By Lauren Thompson
There's a joke about an old Jewish man who prays every day by the Wailing Wall in Jerusalem. In good times and in bad, even as the fighter jets roared over his head, this old man would go to pray, touching the sacred wall. A younger man who watches him admired his faith. One day this young man asked him, "What does it feel like to have such deep devotion that you can pray even in these difficult times?" The old man answered, "It feels like I'm talking to a freaking wall!"
In the midst of the desert that is the season of Lent, I find this Jewish joke comforting. I think many people reach a point at which their fundamental beliefs imply God but nonetheless resist the surrender of faith, thinking of themselves as agnostic because they haven't had a specific kind of emotional experience or encounter with God. They haven't had what in Catholic jargon would be called 'consolation,' or feelings of God's nearness or tenderness.
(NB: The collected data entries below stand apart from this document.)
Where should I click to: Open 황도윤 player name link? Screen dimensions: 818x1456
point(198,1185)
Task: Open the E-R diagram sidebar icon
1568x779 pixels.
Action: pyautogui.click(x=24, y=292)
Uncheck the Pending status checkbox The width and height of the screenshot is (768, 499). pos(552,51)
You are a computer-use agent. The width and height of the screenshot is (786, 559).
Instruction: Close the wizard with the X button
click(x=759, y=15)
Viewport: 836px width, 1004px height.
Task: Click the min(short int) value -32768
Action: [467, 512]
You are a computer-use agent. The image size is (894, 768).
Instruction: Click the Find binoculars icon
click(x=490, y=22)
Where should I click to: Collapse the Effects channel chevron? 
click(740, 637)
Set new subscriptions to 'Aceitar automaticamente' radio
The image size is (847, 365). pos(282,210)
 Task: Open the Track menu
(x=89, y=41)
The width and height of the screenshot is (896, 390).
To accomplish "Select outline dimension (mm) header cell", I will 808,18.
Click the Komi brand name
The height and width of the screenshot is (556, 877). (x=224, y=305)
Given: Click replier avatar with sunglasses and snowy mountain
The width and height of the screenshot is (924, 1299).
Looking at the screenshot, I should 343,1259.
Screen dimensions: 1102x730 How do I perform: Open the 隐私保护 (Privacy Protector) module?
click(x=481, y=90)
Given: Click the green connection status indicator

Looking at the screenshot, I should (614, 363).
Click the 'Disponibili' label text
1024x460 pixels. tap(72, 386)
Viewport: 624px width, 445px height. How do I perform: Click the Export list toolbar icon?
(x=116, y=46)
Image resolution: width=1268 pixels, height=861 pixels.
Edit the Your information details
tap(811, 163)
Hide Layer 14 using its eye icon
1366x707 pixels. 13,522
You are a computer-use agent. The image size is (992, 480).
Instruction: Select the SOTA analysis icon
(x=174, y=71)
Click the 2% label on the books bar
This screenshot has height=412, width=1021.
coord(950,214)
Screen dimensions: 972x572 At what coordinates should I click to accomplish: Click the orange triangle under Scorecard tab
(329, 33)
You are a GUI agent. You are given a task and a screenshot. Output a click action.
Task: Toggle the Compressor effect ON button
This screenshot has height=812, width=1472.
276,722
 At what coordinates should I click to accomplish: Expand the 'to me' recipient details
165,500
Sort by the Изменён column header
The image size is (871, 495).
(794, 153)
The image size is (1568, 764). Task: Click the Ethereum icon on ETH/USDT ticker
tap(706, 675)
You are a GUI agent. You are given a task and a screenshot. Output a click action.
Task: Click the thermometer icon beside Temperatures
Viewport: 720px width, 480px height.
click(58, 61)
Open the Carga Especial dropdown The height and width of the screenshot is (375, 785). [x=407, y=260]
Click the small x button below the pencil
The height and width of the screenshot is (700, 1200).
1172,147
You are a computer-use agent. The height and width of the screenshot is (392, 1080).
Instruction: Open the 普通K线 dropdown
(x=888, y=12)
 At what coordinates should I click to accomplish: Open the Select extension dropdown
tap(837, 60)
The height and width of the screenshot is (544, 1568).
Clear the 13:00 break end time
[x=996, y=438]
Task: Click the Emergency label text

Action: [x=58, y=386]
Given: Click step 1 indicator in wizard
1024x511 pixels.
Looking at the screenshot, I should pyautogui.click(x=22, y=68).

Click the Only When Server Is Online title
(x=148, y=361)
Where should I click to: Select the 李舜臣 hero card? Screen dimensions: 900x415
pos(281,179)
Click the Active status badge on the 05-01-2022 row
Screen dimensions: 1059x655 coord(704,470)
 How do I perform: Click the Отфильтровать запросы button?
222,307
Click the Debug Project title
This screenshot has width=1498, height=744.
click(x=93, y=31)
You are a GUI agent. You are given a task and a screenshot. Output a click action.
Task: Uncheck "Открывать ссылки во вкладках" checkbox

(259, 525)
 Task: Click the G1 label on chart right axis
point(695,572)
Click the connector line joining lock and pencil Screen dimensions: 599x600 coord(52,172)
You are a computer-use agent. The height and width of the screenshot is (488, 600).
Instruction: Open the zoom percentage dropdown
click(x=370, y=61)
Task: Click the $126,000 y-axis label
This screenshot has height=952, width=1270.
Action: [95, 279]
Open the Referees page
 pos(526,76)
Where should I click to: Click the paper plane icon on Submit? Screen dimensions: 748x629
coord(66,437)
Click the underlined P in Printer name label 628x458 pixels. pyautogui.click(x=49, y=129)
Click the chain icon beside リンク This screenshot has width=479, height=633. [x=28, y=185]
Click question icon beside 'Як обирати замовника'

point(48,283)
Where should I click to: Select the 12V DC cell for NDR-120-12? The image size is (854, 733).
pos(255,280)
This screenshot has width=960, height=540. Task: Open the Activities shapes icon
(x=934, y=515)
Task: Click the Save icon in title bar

And yet, I would argue that they have had experiences of God, just not particularly igniting ones. Your thoughts, questions and beliefs are things you legitimately experience. God sometimes adorns our faith with consolations, and sometimes He takes them away. But the consolations themselves are not the substance of faith and shouldn't be confused as faith.
God will use what you give Him. He is desperate to capture your attention via the wild and curious heart that He designed in you, and spoiler alert: He gave you this passionate and unsatisfied heart to lead you back to Him.
Keep going ladies.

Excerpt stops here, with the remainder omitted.